■ Records for this exercise ■
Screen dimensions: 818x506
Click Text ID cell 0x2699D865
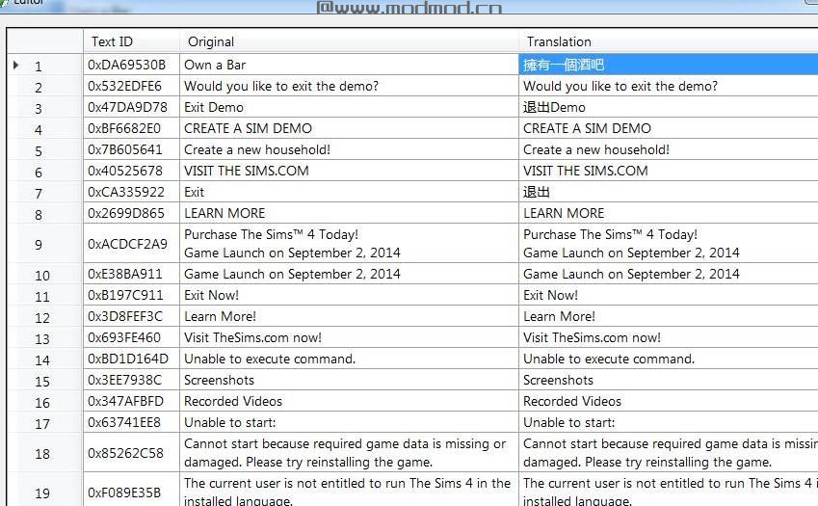coord(130,213)
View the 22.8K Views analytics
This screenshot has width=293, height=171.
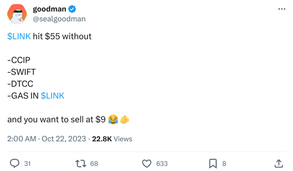(x=112, y=139)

■ Request ■
Rescale the data above by rewriting every line with each answer coordinate multiplied by 0.45 and rounded to the nearest whole number, halves rounding up. Keep all other lines unchanged and leave out the images.

■ Correct result ■
Screen dimensions: 818x506
Click Text ID cell 0x2699D865
coord(59,96)
View the 22.8K Views analytics
This screenshot has width=293, height=171.
(x=50, y=63)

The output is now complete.